While the Bush Administration was busy plundering Iraq, the war in Afghanistan continued largely unnoticed and severely underreported. But, opposed to George W., his eventual successor appeared to care a lot more about the land in the Hindu Kus: “[a]lready in 2007, then-candidate Obama unequivocally stated that when president his ‘first step must be to get off the wrong battlefield in Iraq and take the fight to the terrorists in Afghanistan and Pakistan’. At the time, Obama also hinted at the threat posed by an al-Qaeda presence in the so-called Af-Pak theatre”. But Adam Curtis’ documentary The Power of Nightmares (2004) convincingly argues that the U.S. authorities fabricated a terrorist organisation named Al Qaeda based on the testimony of a former associate of Bin Laden, Jamal al-Fadl. The 1998 U.S. Africa embassy bombings had made Bill Clinton aware of Bin Laden, which led to the unsuccessful air strikes on targets in Sudan and Afghanistan. Subsequently, in order to prosecute Bin Laden in absentia, U.S. prosecutors had to prove he was the head of a criminal organisation responsible for the bombings – Al Qaeda, the global terror network bent on destroying the West and its way of life. The Bush Administration wholeheartedly appropriated the idea of a Muslim extremist terror network to launch its global war efforts. In hindsight, the veracity of claims relating to Al Qaeda as a SPECTRE-like network appears to be a shaky proposition. As I wrote in Today’s Zaman at the end of January: “the independent journalist Pepe Escobar declared that ‘Osama bin Laden may be dead or not. Al-Qaeda remains a catch-all ghost entity’. In other words, his contention is that the name al-Qaeda is used by the US to suggest the presence of a threat that is then employed to justify military intervention.
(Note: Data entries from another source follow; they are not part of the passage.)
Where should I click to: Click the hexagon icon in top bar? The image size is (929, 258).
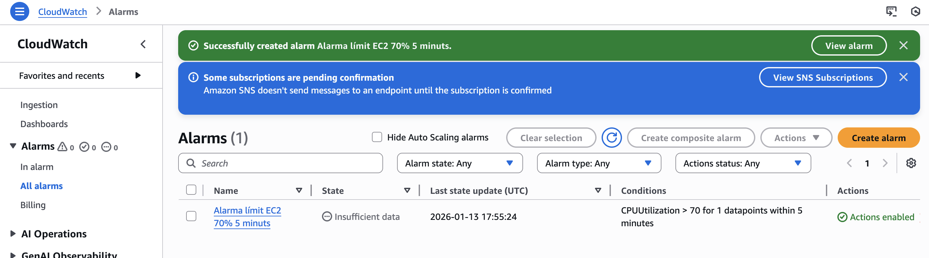(915, 12)
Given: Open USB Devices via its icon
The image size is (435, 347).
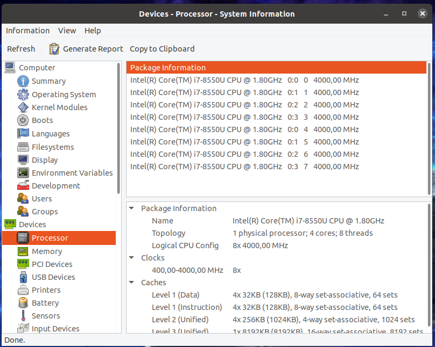Looking at the screenshot, I should [x=23, y=277].
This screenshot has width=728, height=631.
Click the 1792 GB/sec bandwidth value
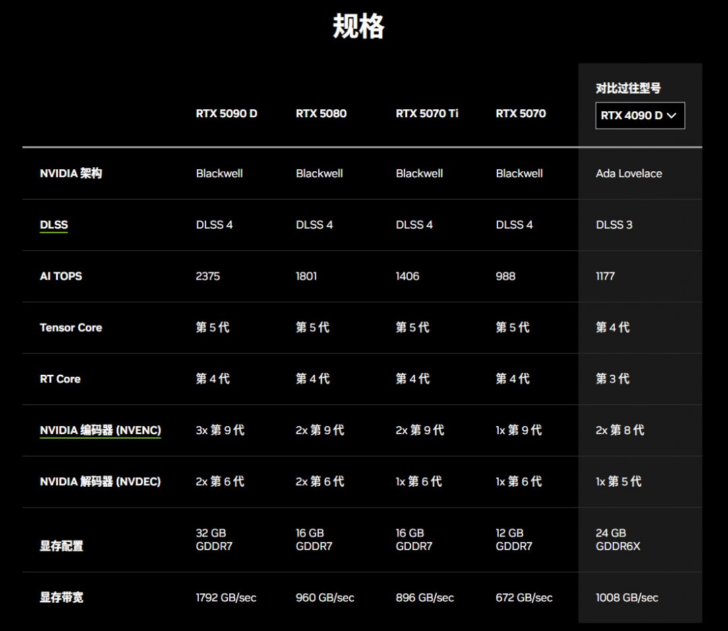pos(226,597)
The flipside of that stance is now that terrorists and like-minded individuals opposing US dominance and interventionism equally cite the name al-Qaeda to gain credibility, notoriety and media exposure”. This assertion cannot but lead to the question, “does al-Qaeda, as a worldwide terrorist network aiming to deceive, disrupt and destroy the Free World, really exist?, which seems to have been answered satisfactorily by Adam Curtis and his The Power of Nightmares.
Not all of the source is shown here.